The romanticization of the samurai be-like

    by tahrah11

    19 Comments

    1. I feel like I see something like this post every other week.

      Made me laugh in the Shogun show where Blackthorne is like “I can get you guns!” and they just look confused and say “We have guns!”

    2. LittleMissFirebright on

      Look, from a fiction perspective, guns aren’t sexy. Swords will always be superior, with very few exceptions.

      Bitches love cannons. 

    3. no_name_thought_of on

      Satsuma rebellion did a lot for how they were remembered

      Edit: I’m just going off what i’ve heard about it, so salt grains required

    4. The-marx-channel on

      They were also not serving the emperor, the emperor was basically a figurehead that didn’t have much power

    5. Samurai in fiction: “Sword is Life!”

      Samurai IRL: *99 percent adopt firearms and then ruthlessly slaughter the idiots that went “Sword is Life!”*

    6. It’s such a stupid trope, one because it’s absurd to think a warrior caste would not ensure they were as lethal as possible, and two because of the implication that hacking someone’s flesh to bits with sharpened metal is somehow more honorable than shooting them with a bullet.

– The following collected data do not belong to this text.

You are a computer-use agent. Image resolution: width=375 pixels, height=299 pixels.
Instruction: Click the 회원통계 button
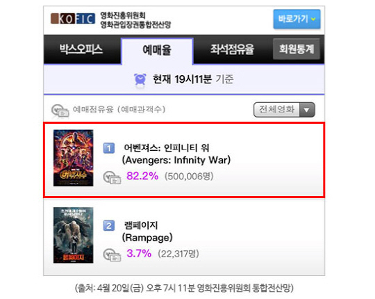(x=297, y=49)
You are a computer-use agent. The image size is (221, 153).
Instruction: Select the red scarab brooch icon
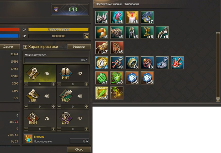177,63
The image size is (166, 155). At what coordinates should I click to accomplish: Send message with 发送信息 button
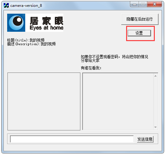tap(145, 139)

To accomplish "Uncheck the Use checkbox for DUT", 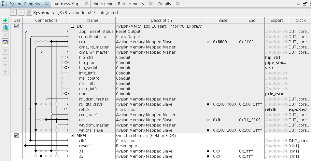I will [x=17, y=26].
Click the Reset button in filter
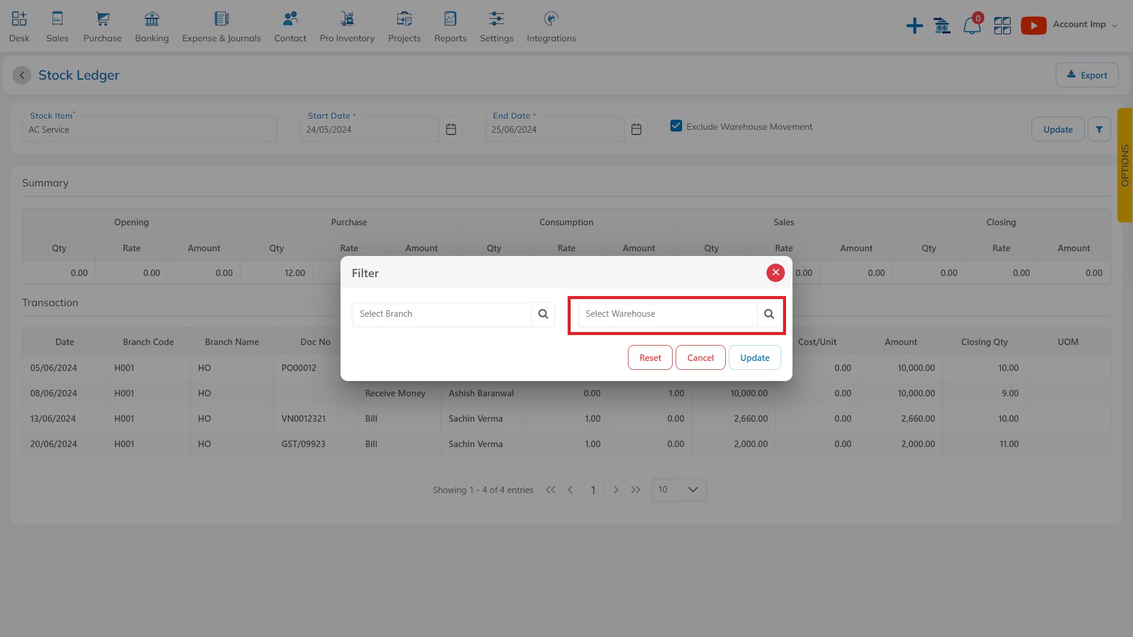Viewport: 1133px width, 637px height. click(650, 358)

    7. Opening of the game Red Ninja in a nutshell. The Takeda clan decimated an entire calvary with their guns but Shingen was like “no honorable shameful dispray, that ain’t how bushido works”.

      Sucks to be him the Oda ninja later stole the blueprints. And the battle of Nagashino was a role reversal on the Takeda.

    8. I like the scene in seven samurai where Kyuzo the most ‘honor-bound’ samurai goes with his friends to set the enemy’s house on fire while they slept and cut them down as they ran out undressed.

    9. Captain_Weebson on

      Though true, the gun (at least when it comes to the Sengoku period) is quite overblown, no pun intended, the bow was central weapon in the Japanese warfare for centuries. Guns meanwhile from 1540s to 1560s/70s was a very expensive and rare commodity with not many people figuring out how to properly utilise them (not to mention it took a lot of time to spread through Japan, for instance Tohoku clans only first able to get their hands in them in 1560s) and during that time it was Saika-shu mercenaries from Kii that developed and evolved Japanese musketry and skirmish tactics that later everyone adopted constrained by, again, amount of guns per armies. Its only in 1590s where you see a dramatic increase of amount of guns however they never displaced the bow as many people may think

    10. GladiusNocturno on

      It’s an aspect they did well in Drifters

      Toyohisa Shimazu was portrayed as a samurai who also carried a flintlock.

      And the first thing Nobunaga does when they liberate the dwarves is tell them to build them guns.

      Hell, Nobunaga got a huge smile when he met Butch Cassidy and the Sundance Kid and he saw revolvers and gatling guns in action.

      Samurai did see guns as dishonorable. They fucking loved them.

    11. HistorianEntire311 on

      Yes, they’re warriors, not idiots. If they see that there are more effective weapons than katanas, they won’t hesitate to use them.

    12. Particular_Dot_4041 on

      The samurai were however annoyed that guns were easy to use and therefore allowed peasants to be just as effective on the battlefield as samurai. In fact when modern rifles and handguns showed up in the 19th century the samurai became obsolete, their privileges were abolished.